Бежар, для которого традиционные параметры движений классического балета являются не более чем отправной точкой, в данном случае, несмотря на все свои модернистские устремления, делает как раз классический балет. Эмоциональные и чувственные проявления он расщепляет на танцевальные движения изолированных солистов и изолированных дуэтов. Отношения между солистами и кордебалетом он тоже выстраивает по тем образцам, которые известны нам из классического балета. Это, однако, всего лишь взгляд на его хореографию с точки зрения стиля. Танцоры у него движутся не в сетке иерархически выстроенных отношений. Между полами в его балете идет невероятно динамичная, но бессмысленная в своей беспощадности борьба, и борьба эта лишь стилевыми своими элементами вписывается в иерархически выстроенную картину мира. В кульминационной точке межполовой борьбы, когда игру притяжений и отталкиваний уже невозможно продолжать, когда это перестает быть игрой, — пары распадаются. Для выражения предельного накала эротического одиночества Бежар конструирует причудливую позу: танцор стоит, широко раздвинув и слегка согнув ноги в коленях, и его тазовая часть опускается и поднимается, следуя жесткому ритму, в то время как голова, торс и руки остаются совершенно неподвижными. Поза эта с шокирующей откровенностью улавливает и передает знакомую многим шизофрению чувственного кризиса.

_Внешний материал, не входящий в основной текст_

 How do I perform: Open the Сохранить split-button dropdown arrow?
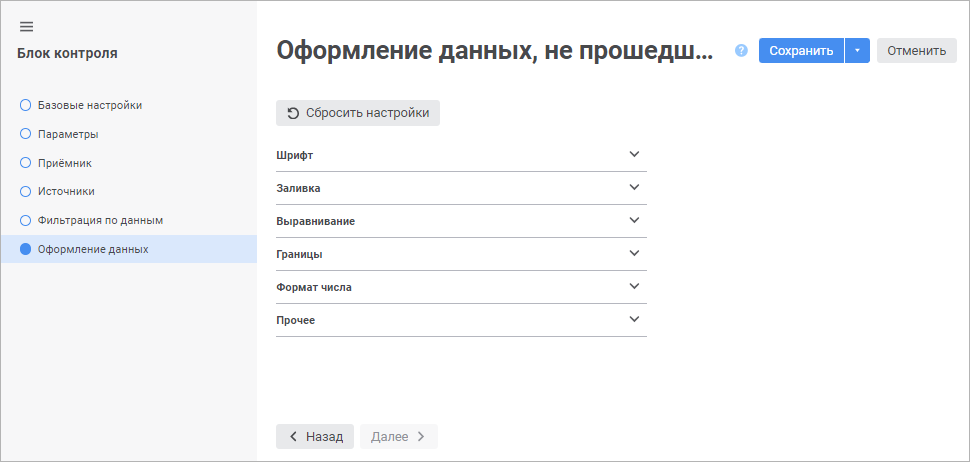(x=857, y=51)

Решение, найденное Бежаром, при всем бесстыдстве своем, чрезвычайно красноречиво иллюстрирует трагизм одиночества. У тебя нет пары, ничего не поделаешь, но тогда нет и возможности пережить свои чувства.

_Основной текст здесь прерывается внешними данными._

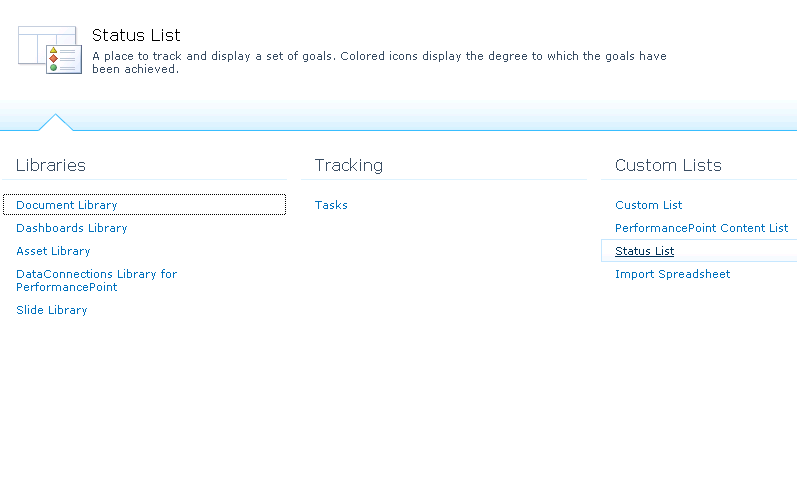Click the Status List template icon
797x480 pixels.
[50, 50]
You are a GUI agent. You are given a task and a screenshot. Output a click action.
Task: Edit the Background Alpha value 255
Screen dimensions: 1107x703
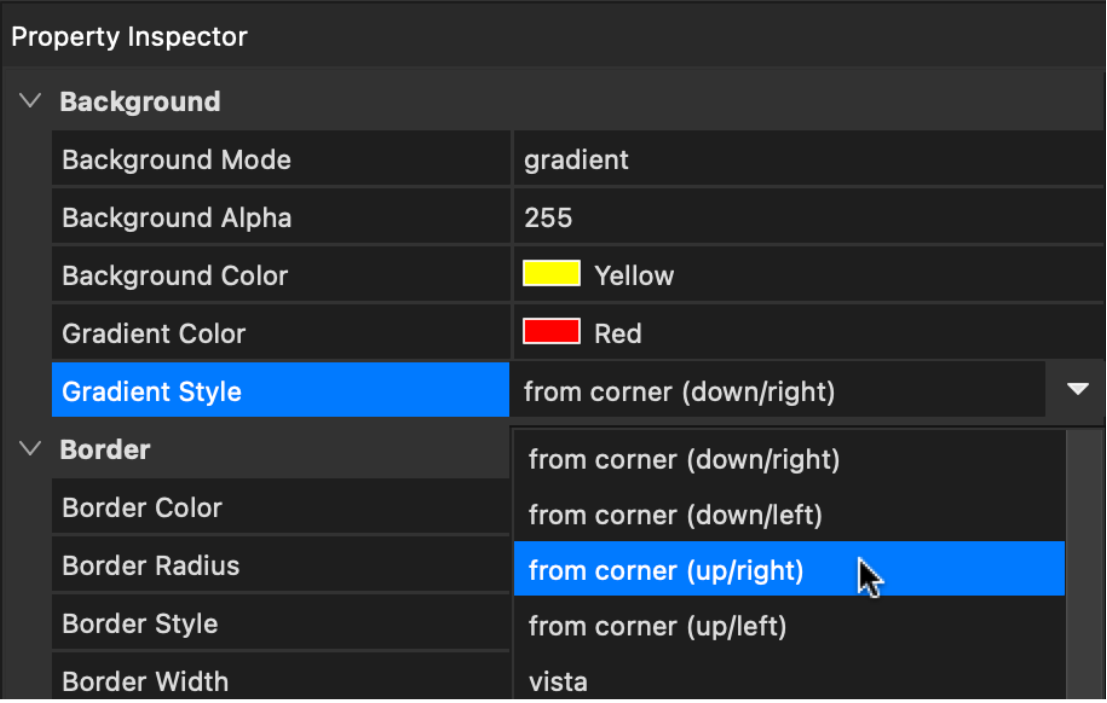point(548,218)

Хореография Натальи Касаткиной и Владимира Васильева выражает систему взаимоотношений полов в иной стилистике. Подход у них не менее аналитический, но они используют традиционную технику балета. У них каждое па синхронно согласуется с мельчайшими динамическими единицами, которые предлагает музыка. В классическом понимании балета танец — нечто более высокое, чем музыка, однако без музыки танца нет. Касаткина и Васильев оперируют классически-ми критериями. Танец у них тщательно детализирован, он чужд как пустых общих мест, так и чрезмерного оригинальничания, он напряжен, изобилен приемами и богат накопленным опытом. Но при этом удивительным образом все же меняет, обновляет традиционные пропорции. С первого акта до последнего на сцене — огромное количество народа. Соло и па-де-де едва выделяются из единого в своей массовости, эмоционального, чувственного общего движения, которое обеспечивает многолюдный кордебалет. Событиям на сцене тон и ритм задают не сольные и парные танцы, не индивид и не индивиды, а драматическая взаимосвязь массы и индивида. В итоге преобразуется и сценическое пространство, исчезает классическое разделение на первый и дальний планы. Масса здесь не сопровождает чувства избранных индивидов, иллюстрируя или оттеняя их, — здесь у самой массы такие эмоции, страсти и настроения, которые каким-то образом должны находить отражение и в поведении индивидов. Таким образом, чувственность здесь хотя и обладает индивидуальным обликом, однако выражается в массовом масштабе, и массовость эта просто-таки распирает сцену. Силу, которая движет массой, мы должны искать не на сцене, а за ее пределами. В ритуале, в мифе. Трактовка чувственности у Натальи Касаткиной и Владимира Васильева характеризуется некой напряженной возвышенностью и в то же время снисходительным желанием ввести эту стихию в разумные рамки. Человек в этом ракурсе подвластен тектоническим сдвигам, но сохраняет мягкость, сохраняет человечность.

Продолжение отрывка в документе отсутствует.